Returns a utilization summary showing how many tokens are allocated per section, how many were used by the provided content, and overall utilization percentages.

Parameters:

| Parameter | Type | Description | |---|---|---| | sections | Record<string, string> | Map of section names to content strings. |

Returns: BudgetReport

| Field | Type | Description | |---|---|---| | totalBudget | number | Available tokens after output reservation. | | used | number | Total tokens consumed across all sections. | | remaining | number | totalBudget - used. | | utilizationPct | number | (used / totalBudget) * 100. | | sections | SectionReport[] | Per-section breakdown. |

Each SectionReport contains:

| Field | Type | Description | |---|---|---| | name | string | Section name. | | allocated | number | Tokens allocated to this section. | | used | number | Tokens actually consumed by the content. | | remaining | number | allocated - used. | | utilizationPct | number | (used / allocated) * 100. |

const budget = createBudget({
  contextWindow: 10000,
  outputReservation: 1000,
  sections: { system: { basis: 0, grow: 1 } },
});

const report = budget.report({ system: 'You are a helpful assistant.' });
// report.totalBudget    => 9000
// report.used           => 8 (approximate token count)
// report.remaining      => 8992
// report.utilizationPct => ~0.09

`getModelContextWindow(model: string): number | undefined`

Returns the context window size for a known model name, or undefined if the model is not recognized.
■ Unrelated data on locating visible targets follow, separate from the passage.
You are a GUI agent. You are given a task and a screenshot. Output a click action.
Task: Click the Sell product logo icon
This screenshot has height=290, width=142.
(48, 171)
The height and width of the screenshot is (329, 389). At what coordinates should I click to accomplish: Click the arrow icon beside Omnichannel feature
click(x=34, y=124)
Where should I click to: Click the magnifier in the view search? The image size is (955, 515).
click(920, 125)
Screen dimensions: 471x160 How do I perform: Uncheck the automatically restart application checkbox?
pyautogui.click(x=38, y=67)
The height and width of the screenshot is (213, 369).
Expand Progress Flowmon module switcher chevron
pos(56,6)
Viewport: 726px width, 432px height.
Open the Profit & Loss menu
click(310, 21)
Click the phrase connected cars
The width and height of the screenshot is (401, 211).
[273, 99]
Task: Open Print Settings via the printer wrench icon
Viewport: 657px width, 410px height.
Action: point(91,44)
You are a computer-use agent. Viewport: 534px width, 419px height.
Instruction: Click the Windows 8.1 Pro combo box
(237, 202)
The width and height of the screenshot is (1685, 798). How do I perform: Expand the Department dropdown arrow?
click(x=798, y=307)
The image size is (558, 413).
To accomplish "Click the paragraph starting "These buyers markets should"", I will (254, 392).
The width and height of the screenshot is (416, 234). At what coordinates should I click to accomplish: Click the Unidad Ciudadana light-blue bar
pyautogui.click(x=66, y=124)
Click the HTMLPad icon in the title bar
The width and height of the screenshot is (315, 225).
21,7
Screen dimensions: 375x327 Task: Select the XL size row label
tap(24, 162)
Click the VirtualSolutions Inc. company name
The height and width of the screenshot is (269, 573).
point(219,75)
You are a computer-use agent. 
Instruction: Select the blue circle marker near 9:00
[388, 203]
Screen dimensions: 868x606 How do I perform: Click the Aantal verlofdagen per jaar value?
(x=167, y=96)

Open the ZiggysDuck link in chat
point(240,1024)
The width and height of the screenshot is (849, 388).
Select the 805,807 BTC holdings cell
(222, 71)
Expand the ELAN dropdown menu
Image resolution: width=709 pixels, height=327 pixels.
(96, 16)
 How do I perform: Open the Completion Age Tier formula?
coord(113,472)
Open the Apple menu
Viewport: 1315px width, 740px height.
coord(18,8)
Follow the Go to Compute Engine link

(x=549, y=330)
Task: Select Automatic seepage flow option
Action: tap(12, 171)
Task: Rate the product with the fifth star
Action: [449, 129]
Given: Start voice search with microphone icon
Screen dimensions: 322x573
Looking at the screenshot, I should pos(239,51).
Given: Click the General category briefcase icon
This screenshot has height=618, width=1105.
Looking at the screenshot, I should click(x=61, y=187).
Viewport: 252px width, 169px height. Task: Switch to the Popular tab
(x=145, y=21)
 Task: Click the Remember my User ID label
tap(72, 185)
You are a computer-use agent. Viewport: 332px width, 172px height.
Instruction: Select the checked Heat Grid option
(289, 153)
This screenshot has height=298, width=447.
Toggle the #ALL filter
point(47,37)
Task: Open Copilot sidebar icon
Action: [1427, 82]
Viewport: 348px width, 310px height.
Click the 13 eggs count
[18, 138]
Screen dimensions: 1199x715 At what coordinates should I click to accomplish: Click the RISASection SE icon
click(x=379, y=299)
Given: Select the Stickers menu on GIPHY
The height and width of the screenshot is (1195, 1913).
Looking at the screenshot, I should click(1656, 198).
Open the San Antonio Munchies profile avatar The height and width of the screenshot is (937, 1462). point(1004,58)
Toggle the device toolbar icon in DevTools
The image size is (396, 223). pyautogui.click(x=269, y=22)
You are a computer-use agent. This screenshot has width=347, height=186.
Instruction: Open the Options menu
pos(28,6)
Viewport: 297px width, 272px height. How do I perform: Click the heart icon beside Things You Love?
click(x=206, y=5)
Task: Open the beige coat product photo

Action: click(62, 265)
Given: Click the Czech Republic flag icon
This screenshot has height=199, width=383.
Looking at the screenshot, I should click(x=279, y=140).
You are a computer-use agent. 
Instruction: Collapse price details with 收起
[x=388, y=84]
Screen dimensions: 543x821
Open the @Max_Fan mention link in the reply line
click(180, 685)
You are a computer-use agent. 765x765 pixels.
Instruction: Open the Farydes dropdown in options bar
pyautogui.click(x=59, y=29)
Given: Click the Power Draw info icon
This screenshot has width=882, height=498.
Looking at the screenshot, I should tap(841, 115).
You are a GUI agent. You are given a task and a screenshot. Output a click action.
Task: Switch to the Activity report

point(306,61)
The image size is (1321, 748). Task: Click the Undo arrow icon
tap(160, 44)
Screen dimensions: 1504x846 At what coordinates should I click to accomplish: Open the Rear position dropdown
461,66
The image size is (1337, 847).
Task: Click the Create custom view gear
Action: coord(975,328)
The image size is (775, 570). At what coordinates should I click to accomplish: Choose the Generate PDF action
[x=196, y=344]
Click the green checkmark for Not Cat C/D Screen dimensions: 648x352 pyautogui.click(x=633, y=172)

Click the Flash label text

Resolves aliases automatically (e.g., claude-sonnet-4-20250514 resolves to claude-sonnet-4).

Parameters:

| Parameter | Type | Description | |---|---|---| | model | string | Model name or alias. |

Returns: number | undefined

import { getModelContextWindow } from 'context-budget';

getModelContextWindow('gpt-4o');                  // 128000
getModelContextWindow('claude-opus-4');            // 200000
getModelContextWindow('claude-opus-4-20250514');   // 200000 (alias)
getModelContextWindow('gemini-1.5-pro');           // 2097152
getModelContextWindow('unknown-model');            // undefined

`registerModel(name: string, contextWindow: number): void`

Registers a custom model at runtime, or overrides an existing built-in model. Registered models are immediately available to createBudget() and getModelContextWindow().

Parameters:

| Parameter | Type | Description | |---|---|---| | name | string | Model name. | | contextWindow | number | Context window size. Must be a positive integer. |

Throws: Error if contextWindow is not a positive integer.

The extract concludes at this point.